Price broke down early in the week from trading within a symmetrical triangle pattern. Price then fell through the key S/R level of 0.89. The 0.89 area is the 61.8% fib level from the recent swing high to the last swing low, a previous triangle breakout zone and a major S/R level for the A/J. Price rallied on the 4hr chart to test the 0.89 level following this breakdown. This level might be tested again on the weekly chart though after the weekly candle closed below the 0.89. Price is still trading below the Cloud on the daily and on the 4hr time frame which is bearish. The weekly candle closed as a large bearish candle.
- I’m just watching the 0.89 level at the moment. There is a lot of AUD data out this week so be careful with all AUD pairs.
G/U: Price broke down from an ascending trading channel forming and also gave a new TS signal to short that yielded up to 200 pips. NFP on Friday helped to lift this pair though causing the TS signal to close. Price is now trading below the Cloud on the daily but in the Cloud on the 4hr time frame which suggests choppiness. The weekly candle closed as a bearish coloured candle with a bit of a bearish ‘hanging man’ look to it.
NB: Go Market charts have an error for my weekly 200 EMA with the G/U. I have advised them about this.
- I’m just watching this pair at the moment.
Kiwi: NZD/USD: Price has traded all week in a descending trading channel that looks like the ‘handle’ of a possible ‘Cup and Handle’ pattern. The weekly candle closed as an almost bearish engulfing candle though. As with the A/U, any recovery with risk sentiment might help to boost the Kiwi but a fall in stocks would most likely see the Kiwi fall heavily. The monthly 200 EMA, at around 0.68, would seem to be the next level of support if this pair returns to being bearish.
- I’m watching the trading channel trend lines.
EUR/AUD: Price broke up and out of a ‘Flag’ pattern this week and gave a new TS signal that has yielded 500 pips!. It is still trading above the Cloud on the daily and on the 4hr time frame which is bullish. The weekly candle closed as a large bullish candle.
- There is an open TS signal on the E/A. There is a lot of AUD data out this week so be careful with all AUD pairs.
The Yen: U/J: There was a TS long signal here that gave 100 pips before NFP turned price action downwards. Price is still forming up into a triangle pattern on the daily chart though so trend line breaks here might be helpful. Price is now trading in the Cloud on the daily and 4hr time frame which suggests choppiness. The weekly candle closed as a bullish candle.
- I’m watching the triangle trend lines.
GBP/AUD:Price broke out of a symmetrical triangle pattern this week and also gave a new TS signal that has given up to 300 pips! It is trading above the Cloud on the daily and on the 4hr chart which is bullish. The weekly candle closed as a large bullish candle.
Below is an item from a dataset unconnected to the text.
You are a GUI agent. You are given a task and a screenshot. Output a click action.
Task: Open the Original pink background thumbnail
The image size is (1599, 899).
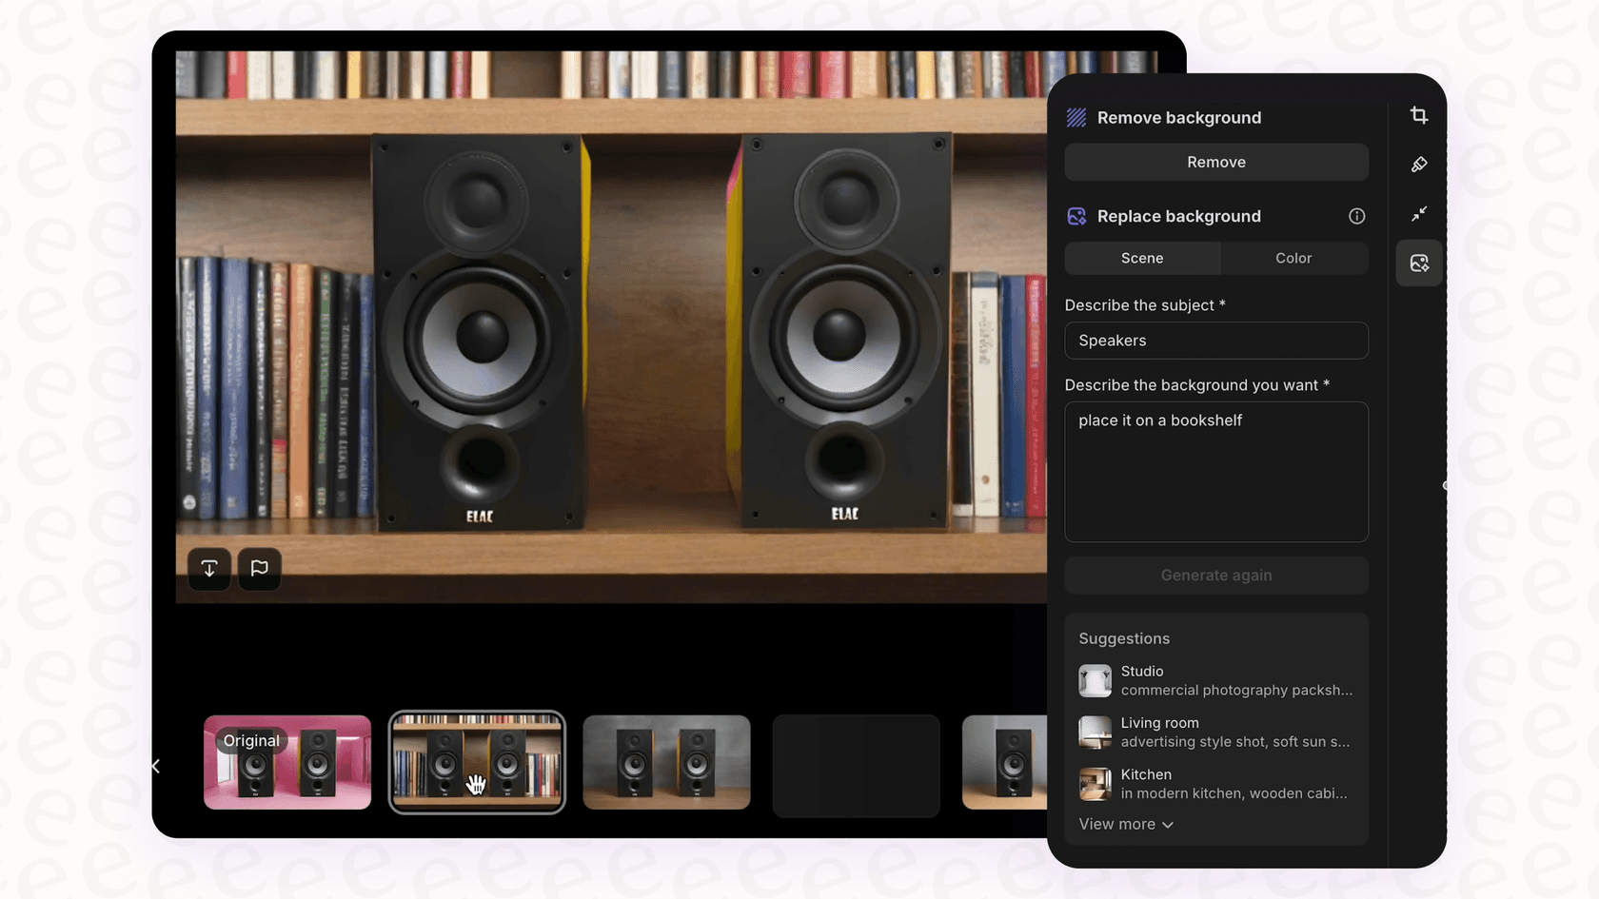click(287, 762)

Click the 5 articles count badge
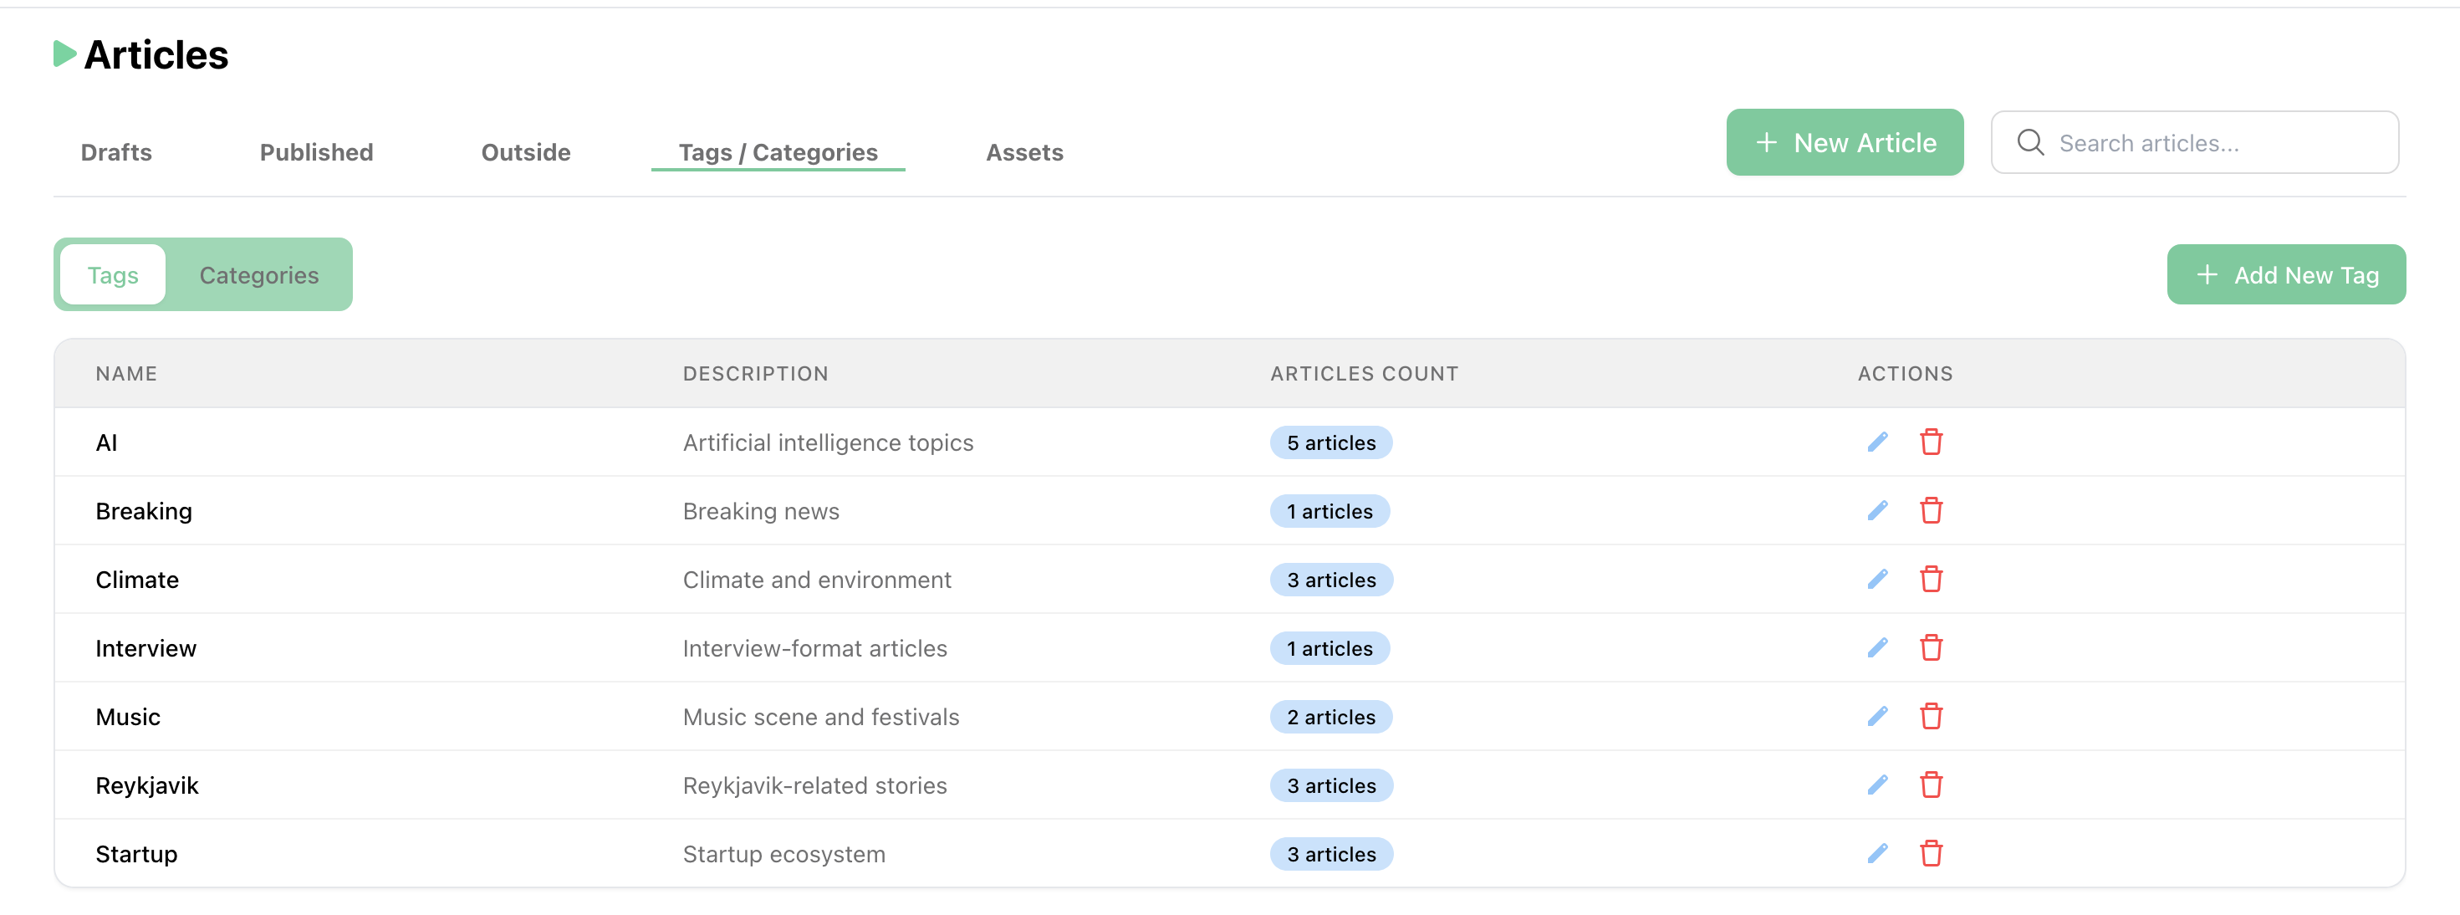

- There is an open TS signal on this pair. There is a lot of AUD data out this week so be careful with all AUD pairs.
Silver: Silver gave a triangle break and TS SHORT signal early on Friday but the subsequent NFP, and a weakening USD, caused this signal to close off. It is still trading in a triangle pattern on the daily chart even with the spikes on the 4hr chart. Price closed the week below the key $20 level again though. The weekly candle closed as an indecision style ‘spinning top’ candle. Trend line breaks on the daily chart might help to determine the next move here. The next major support after $20 seems to be down at $15, near the monthly 200 EMA.
Gold: Gold also gave a triangle break and TS SHORT signal early on Friday but the subsequent NFP and weakening USD caused this signal to close off too. Gold is still trading in a triangle pattern on the daily chart even allowing for the spikes on the 4hr chart. Price closed the week again just above the key $1,300 level. The $1,300 level is the 50% fib pullback from the last swing low to swing high. The next major support after $1,300 seems to be down at the whole number, $1,000 level and, after that, at $850 in the monthly 200 EMA. The weekly candle closed as a bullish candle. Trend line breaks on the daily chart might help to determine the next move here.